傍晚,苏星河和姜玄都把青瓷瓶里积了这些日子的暮光膜取出来。霜降的暮色是极淡极淡的灰蓝色——秋天最后一个节气,暮光膜的重量轻到了极致,轻到放在掌心里只比空气重一点点。灰蓝色暮光膜里裹着整个秋天最后的日光,他们把暮光膜轻轻覆在姜梧左脸颊烙印那片叶柄基部的门上,极淡极冷的秋末暮色渗进去,沿着叶柄往下流。
姜梧走到梧桐树下,把右掌心里那片梧桐叶从掌心取下来。叶子收满了一整个秋天——立秋第一片落叶的离层初成,处暑桂花浓甜的留住,白露织布机上年复一年的承诺,秋分阴阳平衡时半春半秋的整圆,寒露离层断口处最后那滴将凝未凝的水分,霜降白果糕微苦回甘的收敛,姜茶炽烫驱寒的灼热,桑杏膏清润呵护的醇厚,炭火盆重新点燃的整座城门洞过冬暖意,女孩整扇窗户从惊蛰到霜降全部轮回的节气窗花。她把叶子轻轻按在树干上,树皮让开了,露出木质纤维深处一圈新一圈正在成形的霜降年轮——这是秋天最后一道年轮,也是从立秋到霜降整整六个节气、秋天所有温度的总和。叶子融进木质纤维时,春天那圈春分年轮和秋天这圈霜降年轮隔着半年、六圈年轮的距离遥遥相望——春分是芽苞初绽的微凉,霜降是落叶归根的肃穆。
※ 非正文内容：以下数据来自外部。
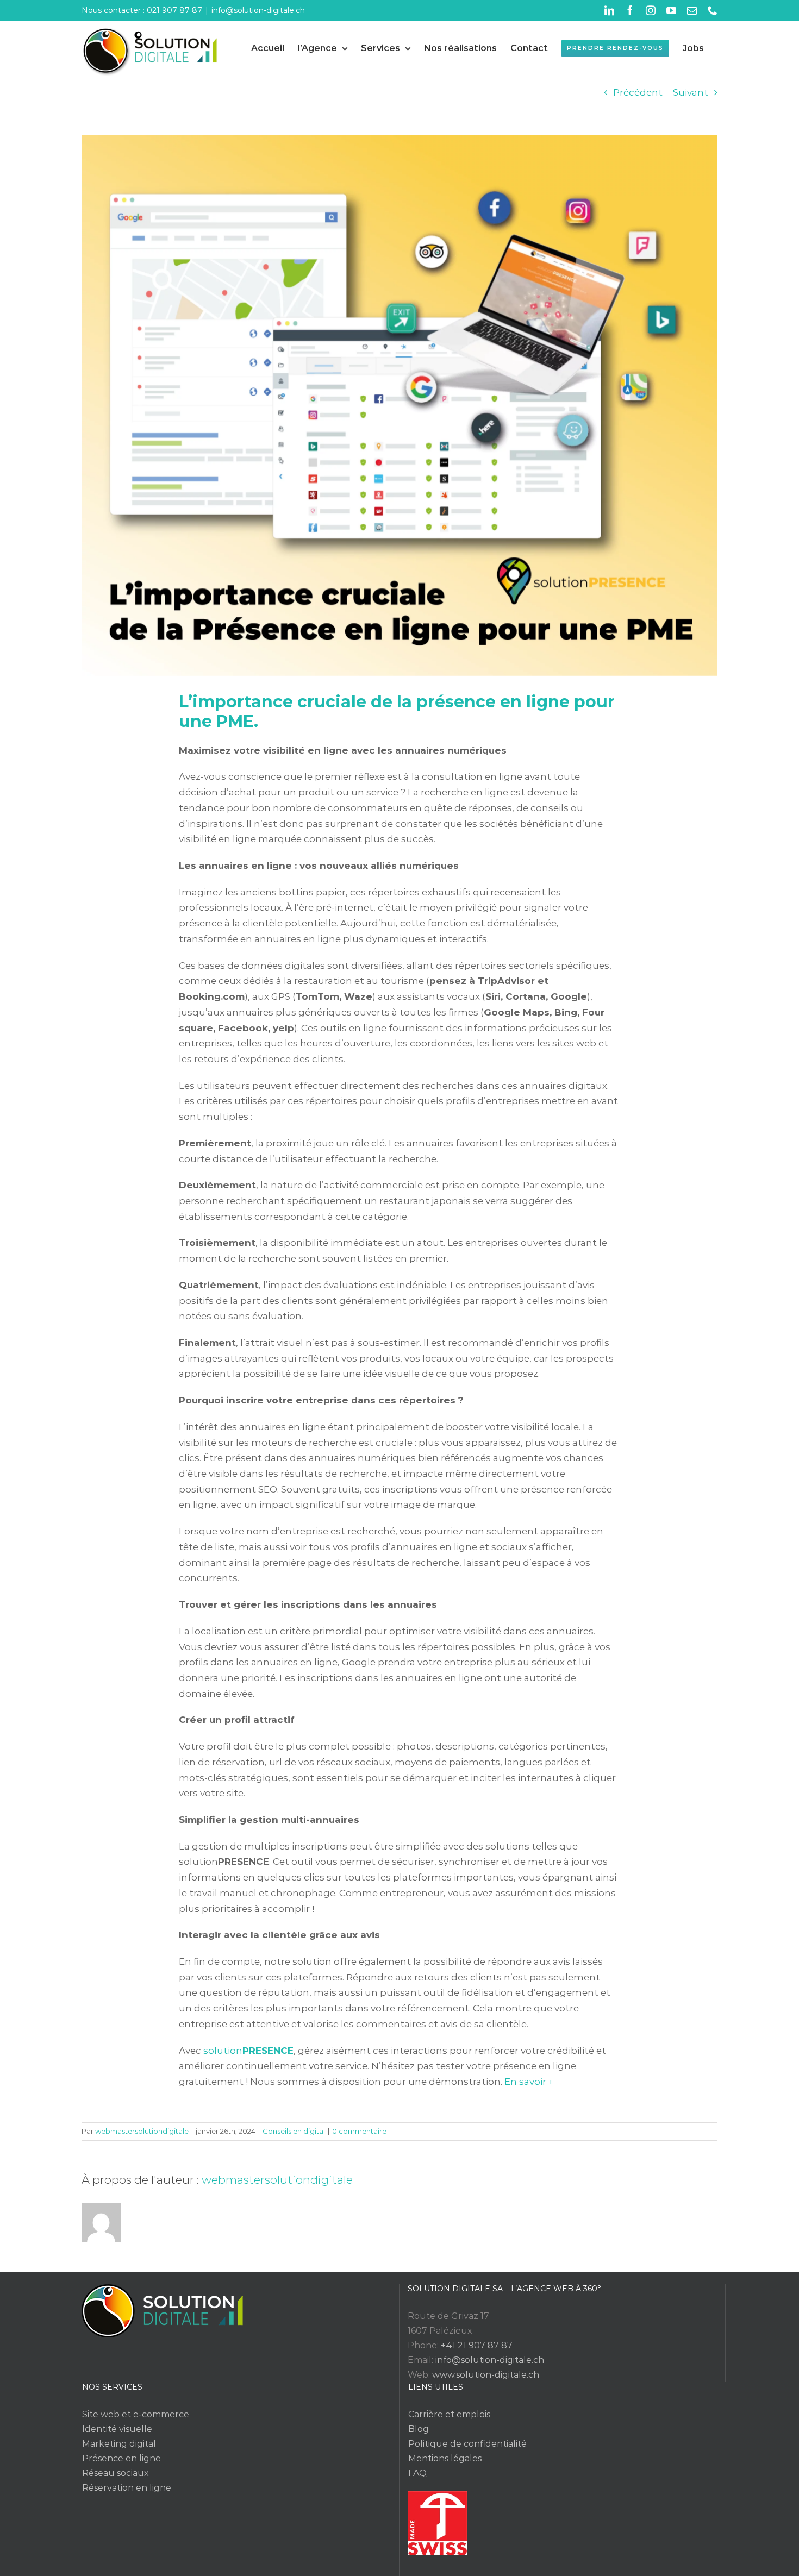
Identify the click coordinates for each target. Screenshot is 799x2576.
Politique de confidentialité (467, 2444)
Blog (418, 2429)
树皮合上。梧桐树在霜降深夜的寒风中轻轻震颤了一下,满树光秃秃的枝丫在震颤中发出极细密极清脆的碰响,像无数根极细极细的琴弦被同一位乐师拨动了同一声低音。她从树根旁站起,把掌心从树干上收回来,赤着的脚踩在满地落叶里,脚踝处树根松开后留下的那圈青灰色印痕在霜降深夜的月光中泛着极淡极淡的光泽。
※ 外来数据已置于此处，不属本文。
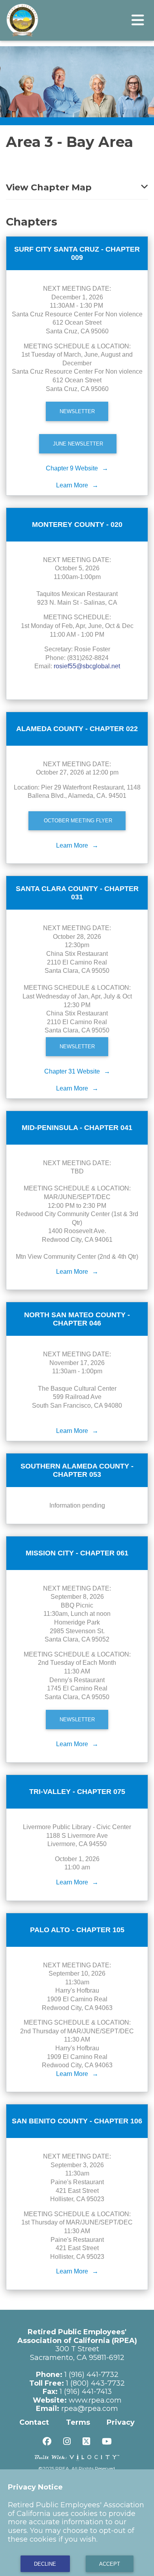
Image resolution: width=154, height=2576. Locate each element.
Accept (109, 2564)
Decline (45, 2564)
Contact (34, 2422)
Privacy (121, 2422)
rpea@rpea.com (89, 2408)
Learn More (72, 485)
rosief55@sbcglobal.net (87, 666)
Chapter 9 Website (72, 468)
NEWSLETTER (77, 411)
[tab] (77, 183)
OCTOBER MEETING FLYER (77, 821)
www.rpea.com (95, 2400)
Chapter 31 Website (72, 1071)
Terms (78, 2422)
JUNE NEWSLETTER (78, 444)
夜深了。她转身准备往回走,黑猫从落叶堆里衔出了今天最后一样东西。不是叶柄不是炭头不是蚕茧不是蝉蜕——是一粒极小极饱满的、从枝头最后一片梧桐叶叶柄基部自然脱落的离层愈合组织。那片叶子在放手之前,树把它最后一点养分全部封进了这粒愈合组织里,比芝麻还小,呈极淡极淡的琥珀色,内部裹着一粒极细微的、肉眼几乎看不见的休眠芽原基。那是明年春天抽出的第一片新叶最初的起点。
它把愈合组织放在姜梧掌心里。姜梧将愈合组织托到眼前端详良久,然后蹲下身轻轻埋进梧桐树根旁的泥土里,盖上几片刚落下的落叶。她在树下站了片刻,转身回院子。石桌上,白露那碗枣泥糕早已吃完,寒露芝麻饼的碎屑被风吹净,秋分阴阳茶壶里还剩最后一点茶底,而伙计窗台那只陶罐里春夏积攒的老茧正被炉火映得微微泛黄。她坐回树根下,背靠着梧桐树干,把左手无名指上那几圈缠绕至今的根须轻轻取下来——绕行砂粒的,绕行棺木的,此刻又在霜降夜新绕了一片极小霜针结晶。她把它们一圈一圈松开,放回树根旁的泥土里,根须自己钻回泥土深处,回树心深处第五圈年轮里越冬。
霜降已尽。从立秋到此,整个秋天的温度都已封存;而明年立春惊蛰时,这片离层愈合组织里那粒极细微极小极嫩的芽原基,会在春雷第一声响起时从泥土深处醒来。她躺在梧桐树根下闭上眼睛,银白长发散在满地落叶上,赤着的脚踝处树根印痕在霜降深夜微弱的月光中泛着极淡极淡的青灰色光芒,像一片正在安静等待下一个轮回的落叶。